And remember, we have an annual membership  that nets you all kinds of neat goodies!   :nod:

dileas

tess


----------



## ltmaverick25 (24 Mar 2009)

the 48th regulator said:
			
		

> And remember, we have an annual membership  that nets you all kinds of neat goodies!   :nod:
> 
> dileas
> 
> tess



Haha, here I was beefing up my post count to try and become a subscriber!!  I had no idea how it worked.  Anyway, you have twisted my arm and convinced me  ;D


----------



## the 48th regulator (24 Mar 2009)

ltmaverick25 said:
			
		

> Haha, here I was beefing up my post count to try and become a subscriber!!  I had no idea how it worked.  Anyway, you have twisted my arm and convinced me  ;D









LTMav,

Thank you, really thank you!!!

You see folks, it's not about me.   It's not about Mike and the site.

But think about the Moderators, those kids.  I forsee a day when they can not play anymore....._sorry, I did not mean to break down_...a day when I will not hear the laughter, as they can't gather around backslapping each other, on the latest Verbal warning.

A day, where the joy is taken away from a Moderator, when he or she can not say "this thread locked".

People, I know you can not sit there in front of your screens, hovering over a key board, and witness a part of this sadness.

Please think about the site....But think about our sweet, endearing, little Mods.

dileas

tess


----------



## PMedMoe (24 Mar 2009)

Midnight Rambler said:
			
		

> Or you can just send in your measurements.  I'm sure they wouldn't be used for evil purposes!  ;D



Even that can be misleading.  Some people will want a loose fit while others may want a more snug fit.  Besides, don't you know that women's sizes are fictitious??  I probably wear about 4-5 different sizes depending on where I'm shopping.


----------



## Lil_T (24 Mar 2009)

PMedMoe said:
			
		

> Even that can be misleading.  Some people will want a loose fit while others may want a more snug fit.  Besides, don't you know that women's sizes are fictitious??  I probably wear about 4-5 different sizes depending on where I'm shopping.



This!  Having to try everything on is a pain.  I'm an XS at some places (thank you vanity sizing) and a LG at others - WTF?  It bothers me that some women's clothing manufacturers have simply started making clothes for women that don't have breasts.   :-\


----------



## medaid (25 Mar 2009)

Mike I'm a lg and I'd love one in OD or Coyte Brown colours.


----------



## Journeyman (25 Mar 2009)

PMedMoe said:
			
		

> ...don't you know that women's sizes are fictitious??


...whereas men's bragging size is the truth!


----------



## PMedMoe (25 Mar 2009)

Journeyman said:
			
		

> ...whereas men's bragging size is the truth!



Well, we like to be consistent.  We lie about our ages, too.


----------



## geo (25 Mar 2009)

Men on the other hand don't lie.... though we may exagerate a little bit 
( Ask a fella what he thinks 6 inches are > ) 
( Ask a filly what she thinks 6 inches are > )


----------



## Lil_T (25 Mar 2009)

geo said:
			
		

> Men on the other hand don't lie.... though we may exagerate a little bit
> ( Ask a fella what he thinks 6 inches are > )
> ( Ask a filly what she thinks 6 inches are > )



:rofl:

touché


----------



## c_canuk (3 Apr 2009)

I mentioned this in another thread...

I've got a Dell Precision 420 that I"m using as a file server that is soon to be replaced... it's got 512MB Rambus (800MHz), 500GB 2 Drive Raid Stripe, dual 800MHz PIII, Gb Nic.

I don't know if you lease webspace or host your own, but if you got a use for it I'll send it to your free of cost.

It's been running for about 5 years non stop since I bought it, but very light load, mainly file storage for my home media center and a text based lobby server for XWing Vs Tie Fighter.


----------



## Mike Bobbitt (4 Apr 2009)

Thanks for the offer c_canuk, I appreciate that.
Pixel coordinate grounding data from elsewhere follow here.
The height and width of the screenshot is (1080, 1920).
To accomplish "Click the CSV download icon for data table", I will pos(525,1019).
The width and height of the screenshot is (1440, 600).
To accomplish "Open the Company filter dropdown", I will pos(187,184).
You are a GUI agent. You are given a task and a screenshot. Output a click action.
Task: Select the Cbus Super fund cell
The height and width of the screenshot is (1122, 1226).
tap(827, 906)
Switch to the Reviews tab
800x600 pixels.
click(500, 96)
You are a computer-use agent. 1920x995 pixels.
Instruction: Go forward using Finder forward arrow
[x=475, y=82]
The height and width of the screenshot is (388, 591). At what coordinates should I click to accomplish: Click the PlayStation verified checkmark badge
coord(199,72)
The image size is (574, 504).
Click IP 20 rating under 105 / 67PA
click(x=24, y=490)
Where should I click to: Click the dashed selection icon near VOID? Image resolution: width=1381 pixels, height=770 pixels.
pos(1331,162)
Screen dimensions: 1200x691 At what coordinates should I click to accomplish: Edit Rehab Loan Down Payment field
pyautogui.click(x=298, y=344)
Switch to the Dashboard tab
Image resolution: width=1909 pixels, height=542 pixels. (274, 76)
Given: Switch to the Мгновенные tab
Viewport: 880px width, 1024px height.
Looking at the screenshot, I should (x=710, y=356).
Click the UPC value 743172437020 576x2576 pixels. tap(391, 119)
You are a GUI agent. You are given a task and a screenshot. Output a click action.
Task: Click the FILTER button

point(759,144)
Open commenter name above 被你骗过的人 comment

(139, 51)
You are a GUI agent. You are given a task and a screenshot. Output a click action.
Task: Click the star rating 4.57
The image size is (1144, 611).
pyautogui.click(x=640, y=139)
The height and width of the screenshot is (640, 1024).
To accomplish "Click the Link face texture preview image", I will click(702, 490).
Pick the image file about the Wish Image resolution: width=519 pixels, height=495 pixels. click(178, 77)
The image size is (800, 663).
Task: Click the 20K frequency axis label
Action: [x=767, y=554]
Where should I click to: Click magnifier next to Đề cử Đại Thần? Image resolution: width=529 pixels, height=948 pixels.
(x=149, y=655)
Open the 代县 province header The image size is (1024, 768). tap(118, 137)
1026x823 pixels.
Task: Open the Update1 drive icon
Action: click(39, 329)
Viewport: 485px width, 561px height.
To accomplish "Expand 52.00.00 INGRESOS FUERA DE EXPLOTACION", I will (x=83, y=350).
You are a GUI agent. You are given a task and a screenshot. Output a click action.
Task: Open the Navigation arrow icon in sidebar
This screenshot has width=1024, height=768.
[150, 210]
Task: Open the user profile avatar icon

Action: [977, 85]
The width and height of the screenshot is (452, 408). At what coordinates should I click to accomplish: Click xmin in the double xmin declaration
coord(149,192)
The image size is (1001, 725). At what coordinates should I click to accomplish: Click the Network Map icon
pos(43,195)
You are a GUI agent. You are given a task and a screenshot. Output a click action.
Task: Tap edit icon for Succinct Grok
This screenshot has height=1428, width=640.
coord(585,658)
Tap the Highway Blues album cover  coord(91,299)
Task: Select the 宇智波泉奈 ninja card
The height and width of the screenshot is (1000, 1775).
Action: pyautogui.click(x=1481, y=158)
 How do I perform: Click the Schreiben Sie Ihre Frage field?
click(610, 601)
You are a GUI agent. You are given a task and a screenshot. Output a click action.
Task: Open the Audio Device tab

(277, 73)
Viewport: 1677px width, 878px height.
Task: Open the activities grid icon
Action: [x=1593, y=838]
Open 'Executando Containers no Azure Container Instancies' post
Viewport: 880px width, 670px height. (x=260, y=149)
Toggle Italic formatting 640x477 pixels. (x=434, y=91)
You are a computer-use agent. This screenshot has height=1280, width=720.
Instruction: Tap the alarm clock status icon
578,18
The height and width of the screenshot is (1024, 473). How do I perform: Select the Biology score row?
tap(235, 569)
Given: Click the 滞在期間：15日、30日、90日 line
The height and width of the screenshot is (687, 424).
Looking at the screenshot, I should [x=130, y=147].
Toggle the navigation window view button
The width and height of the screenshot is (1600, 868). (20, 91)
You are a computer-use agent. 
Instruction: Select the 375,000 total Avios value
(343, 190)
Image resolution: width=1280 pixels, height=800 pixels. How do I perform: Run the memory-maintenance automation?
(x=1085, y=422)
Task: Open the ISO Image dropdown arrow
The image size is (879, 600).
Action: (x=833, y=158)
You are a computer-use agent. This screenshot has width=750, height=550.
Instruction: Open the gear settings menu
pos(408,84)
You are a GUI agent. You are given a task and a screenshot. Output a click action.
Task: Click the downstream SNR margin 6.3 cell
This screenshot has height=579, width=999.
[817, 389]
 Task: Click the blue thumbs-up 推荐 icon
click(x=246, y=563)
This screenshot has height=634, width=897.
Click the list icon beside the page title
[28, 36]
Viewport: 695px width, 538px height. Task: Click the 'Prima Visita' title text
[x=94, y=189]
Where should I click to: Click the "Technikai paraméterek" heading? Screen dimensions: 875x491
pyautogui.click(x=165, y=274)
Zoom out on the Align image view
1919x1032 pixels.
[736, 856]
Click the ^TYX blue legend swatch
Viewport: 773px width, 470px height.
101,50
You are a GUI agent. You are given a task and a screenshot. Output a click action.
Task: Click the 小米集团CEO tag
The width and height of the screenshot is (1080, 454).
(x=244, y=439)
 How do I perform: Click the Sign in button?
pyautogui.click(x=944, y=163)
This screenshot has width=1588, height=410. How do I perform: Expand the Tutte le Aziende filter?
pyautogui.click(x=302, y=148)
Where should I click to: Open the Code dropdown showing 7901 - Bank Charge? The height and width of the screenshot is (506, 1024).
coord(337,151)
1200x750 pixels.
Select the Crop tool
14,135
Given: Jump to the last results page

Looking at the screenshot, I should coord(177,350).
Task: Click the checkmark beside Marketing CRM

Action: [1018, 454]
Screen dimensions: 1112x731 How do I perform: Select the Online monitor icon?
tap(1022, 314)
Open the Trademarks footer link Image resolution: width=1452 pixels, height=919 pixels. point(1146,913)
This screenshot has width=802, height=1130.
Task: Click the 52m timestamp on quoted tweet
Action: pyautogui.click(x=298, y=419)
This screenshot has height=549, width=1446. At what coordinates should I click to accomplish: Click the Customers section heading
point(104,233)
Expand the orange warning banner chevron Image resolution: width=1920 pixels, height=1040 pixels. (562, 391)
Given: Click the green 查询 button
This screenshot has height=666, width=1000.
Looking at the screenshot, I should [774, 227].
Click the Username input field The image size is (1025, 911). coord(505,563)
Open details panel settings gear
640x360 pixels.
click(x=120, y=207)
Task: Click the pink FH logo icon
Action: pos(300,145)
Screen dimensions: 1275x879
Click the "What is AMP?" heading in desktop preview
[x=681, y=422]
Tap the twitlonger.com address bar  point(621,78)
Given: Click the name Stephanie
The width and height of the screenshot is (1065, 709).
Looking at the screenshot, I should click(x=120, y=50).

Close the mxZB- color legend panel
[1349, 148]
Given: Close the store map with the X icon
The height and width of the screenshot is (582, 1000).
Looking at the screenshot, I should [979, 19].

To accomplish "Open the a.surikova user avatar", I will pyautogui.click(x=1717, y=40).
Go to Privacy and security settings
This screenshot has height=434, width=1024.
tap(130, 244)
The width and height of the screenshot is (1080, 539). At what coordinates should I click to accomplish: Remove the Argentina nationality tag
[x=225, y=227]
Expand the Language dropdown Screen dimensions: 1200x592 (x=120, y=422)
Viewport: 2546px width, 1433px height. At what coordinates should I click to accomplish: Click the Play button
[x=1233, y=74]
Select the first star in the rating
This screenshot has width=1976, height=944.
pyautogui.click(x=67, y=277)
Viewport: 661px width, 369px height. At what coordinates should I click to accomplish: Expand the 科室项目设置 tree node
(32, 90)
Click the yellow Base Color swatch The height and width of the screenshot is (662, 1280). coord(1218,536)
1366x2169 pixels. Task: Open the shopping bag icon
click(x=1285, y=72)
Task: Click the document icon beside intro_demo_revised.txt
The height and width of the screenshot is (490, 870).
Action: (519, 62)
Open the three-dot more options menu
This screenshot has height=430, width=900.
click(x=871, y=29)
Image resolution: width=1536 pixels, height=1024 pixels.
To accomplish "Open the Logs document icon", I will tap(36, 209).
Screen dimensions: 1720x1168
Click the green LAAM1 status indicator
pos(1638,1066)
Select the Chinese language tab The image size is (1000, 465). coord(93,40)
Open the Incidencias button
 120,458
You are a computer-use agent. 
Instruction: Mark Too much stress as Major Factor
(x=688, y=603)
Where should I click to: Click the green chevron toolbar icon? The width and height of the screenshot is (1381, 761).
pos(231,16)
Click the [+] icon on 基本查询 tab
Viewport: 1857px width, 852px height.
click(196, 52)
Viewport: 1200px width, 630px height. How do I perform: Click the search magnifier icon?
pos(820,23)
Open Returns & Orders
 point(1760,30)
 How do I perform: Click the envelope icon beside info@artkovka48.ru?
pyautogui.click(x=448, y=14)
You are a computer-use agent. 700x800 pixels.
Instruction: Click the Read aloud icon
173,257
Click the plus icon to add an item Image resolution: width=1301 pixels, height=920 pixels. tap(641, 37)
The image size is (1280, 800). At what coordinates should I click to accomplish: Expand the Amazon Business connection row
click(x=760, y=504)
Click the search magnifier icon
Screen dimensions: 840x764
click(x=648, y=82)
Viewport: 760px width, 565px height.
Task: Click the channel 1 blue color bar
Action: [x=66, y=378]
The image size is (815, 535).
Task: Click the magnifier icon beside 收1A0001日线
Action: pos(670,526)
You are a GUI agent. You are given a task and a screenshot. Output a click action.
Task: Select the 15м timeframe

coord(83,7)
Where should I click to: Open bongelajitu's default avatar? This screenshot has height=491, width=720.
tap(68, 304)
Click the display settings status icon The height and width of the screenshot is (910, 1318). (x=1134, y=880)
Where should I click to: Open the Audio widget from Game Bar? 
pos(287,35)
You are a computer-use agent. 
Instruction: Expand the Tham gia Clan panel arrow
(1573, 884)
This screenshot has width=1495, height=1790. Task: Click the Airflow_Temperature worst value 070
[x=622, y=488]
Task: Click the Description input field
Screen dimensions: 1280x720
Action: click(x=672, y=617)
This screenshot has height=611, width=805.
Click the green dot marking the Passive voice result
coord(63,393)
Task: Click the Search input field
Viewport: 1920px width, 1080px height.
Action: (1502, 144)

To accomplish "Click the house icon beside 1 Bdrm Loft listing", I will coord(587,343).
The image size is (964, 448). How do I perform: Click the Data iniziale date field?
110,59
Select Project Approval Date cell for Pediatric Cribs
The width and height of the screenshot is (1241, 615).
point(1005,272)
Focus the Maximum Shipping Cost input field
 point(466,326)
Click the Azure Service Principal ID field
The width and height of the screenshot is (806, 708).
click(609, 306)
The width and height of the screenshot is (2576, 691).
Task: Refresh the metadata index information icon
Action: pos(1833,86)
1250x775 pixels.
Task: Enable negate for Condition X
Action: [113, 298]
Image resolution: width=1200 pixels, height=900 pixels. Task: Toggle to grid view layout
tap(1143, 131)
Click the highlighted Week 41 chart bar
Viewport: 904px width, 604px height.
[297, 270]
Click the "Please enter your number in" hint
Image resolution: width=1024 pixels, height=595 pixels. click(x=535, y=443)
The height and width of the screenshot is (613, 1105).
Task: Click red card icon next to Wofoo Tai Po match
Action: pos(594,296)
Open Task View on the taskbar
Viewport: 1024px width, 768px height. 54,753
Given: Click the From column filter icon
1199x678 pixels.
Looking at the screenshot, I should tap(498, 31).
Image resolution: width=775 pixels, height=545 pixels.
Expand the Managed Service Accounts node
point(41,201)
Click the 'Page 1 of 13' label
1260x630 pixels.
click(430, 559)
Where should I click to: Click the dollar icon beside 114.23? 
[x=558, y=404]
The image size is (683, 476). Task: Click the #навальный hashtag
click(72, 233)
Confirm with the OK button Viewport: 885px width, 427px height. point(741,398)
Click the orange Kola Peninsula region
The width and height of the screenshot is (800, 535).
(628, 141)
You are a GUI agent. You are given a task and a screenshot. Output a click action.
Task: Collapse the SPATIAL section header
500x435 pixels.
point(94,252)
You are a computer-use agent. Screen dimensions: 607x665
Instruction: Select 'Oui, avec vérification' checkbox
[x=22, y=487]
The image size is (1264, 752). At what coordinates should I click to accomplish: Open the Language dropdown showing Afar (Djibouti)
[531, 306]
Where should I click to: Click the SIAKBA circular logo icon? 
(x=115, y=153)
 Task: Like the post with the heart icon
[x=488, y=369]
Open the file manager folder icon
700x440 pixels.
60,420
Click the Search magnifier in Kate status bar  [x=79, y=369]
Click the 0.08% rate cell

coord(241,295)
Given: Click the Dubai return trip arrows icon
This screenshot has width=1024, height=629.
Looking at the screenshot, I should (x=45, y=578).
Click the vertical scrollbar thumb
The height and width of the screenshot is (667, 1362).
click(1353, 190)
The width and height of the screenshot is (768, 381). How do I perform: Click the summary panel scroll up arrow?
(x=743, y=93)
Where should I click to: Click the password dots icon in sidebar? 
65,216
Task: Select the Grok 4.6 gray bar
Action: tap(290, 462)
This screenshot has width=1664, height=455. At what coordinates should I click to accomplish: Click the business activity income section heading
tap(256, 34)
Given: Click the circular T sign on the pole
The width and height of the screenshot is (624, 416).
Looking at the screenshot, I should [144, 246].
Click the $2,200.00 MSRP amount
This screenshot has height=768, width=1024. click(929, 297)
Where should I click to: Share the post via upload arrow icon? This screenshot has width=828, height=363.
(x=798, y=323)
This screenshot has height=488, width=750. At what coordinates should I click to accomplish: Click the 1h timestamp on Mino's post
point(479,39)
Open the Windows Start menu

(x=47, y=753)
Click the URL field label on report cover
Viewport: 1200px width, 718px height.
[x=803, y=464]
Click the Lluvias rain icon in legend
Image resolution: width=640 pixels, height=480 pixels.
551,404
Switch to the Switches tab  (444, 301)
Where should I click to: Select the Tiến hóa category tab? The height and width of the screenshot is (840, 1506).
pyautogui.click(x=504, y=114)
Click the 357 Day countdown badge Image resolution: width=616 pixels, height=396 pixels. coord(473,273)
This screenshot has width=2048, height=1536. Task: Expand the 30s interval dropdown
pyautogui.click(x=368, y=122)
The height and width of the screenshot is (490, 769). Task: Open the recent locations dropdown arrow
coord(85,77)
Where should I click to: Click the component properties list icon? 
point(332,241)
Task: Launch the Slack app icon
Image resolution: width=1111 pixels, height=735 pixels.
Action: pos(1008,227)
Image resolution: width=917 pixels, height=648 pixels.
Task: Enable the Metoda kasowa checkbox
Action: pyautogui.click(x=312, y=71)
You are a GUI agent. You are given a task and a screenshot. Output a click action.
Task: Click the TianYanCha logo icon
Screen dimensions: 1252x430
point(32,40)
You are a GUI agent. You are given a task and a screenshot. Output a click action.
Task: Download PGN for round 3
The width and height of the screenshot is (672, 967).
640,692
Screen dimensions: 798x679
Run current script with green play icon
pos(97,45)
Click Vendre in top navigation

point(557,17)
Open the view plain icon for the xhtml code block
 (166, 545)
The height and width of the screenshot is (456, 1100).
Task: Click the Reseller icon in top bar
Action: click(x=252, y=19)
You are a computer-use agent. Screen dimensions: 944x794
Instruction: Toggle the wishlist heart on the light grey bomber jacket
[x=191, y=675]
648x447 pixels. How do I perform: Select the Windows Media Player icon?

That is a pretty decent piece of hardware, at least for it's day. I was tempted to take you up on the offer... maybe run it as the dedicated mail server or something like that, to help take the load off.

My current "plan" is actually to investigate hosted services (a colocated server). Our biggest problem right now is our connection. We're on dual DSL lines but out in the boonies so neither is getting phenominal speeds. If I can lease a better connection in an offsite datacenter somewhere that will improve things dramatically. So... if anyone knows of a good hosted solution, please let me know! I've done a bit of research but nothing has really jumped out at me so far.

Oh, and our very own Recceguy hit the high mark for donations, and snagged the Army.ca fleece. Thanks again to all who helped out, and a special thanks to Recceguy for his generosity!


Cheers
Mike


----------



## tango22a (4 Apr 2009)

Mike:

Are you still looking into getting more made up?

If so, I will take one (1) in XXL and will pre-pay and include a donation to Army.ca!!

Cheers,

tango22a


----------



## Mike Bobbitt (4 Apr 2009)

Hi tango22a,

Still looking at that as an option, but haven't placed an order with my supplier just yet.


Cheers
Mike


----------



## tango22a (5 Apr 2009)

Mike:

IF you do order I would prefer OD or Coyote.
Let me know soonest and I will send a cheque ASAP.

Cheers,

tango22a


----------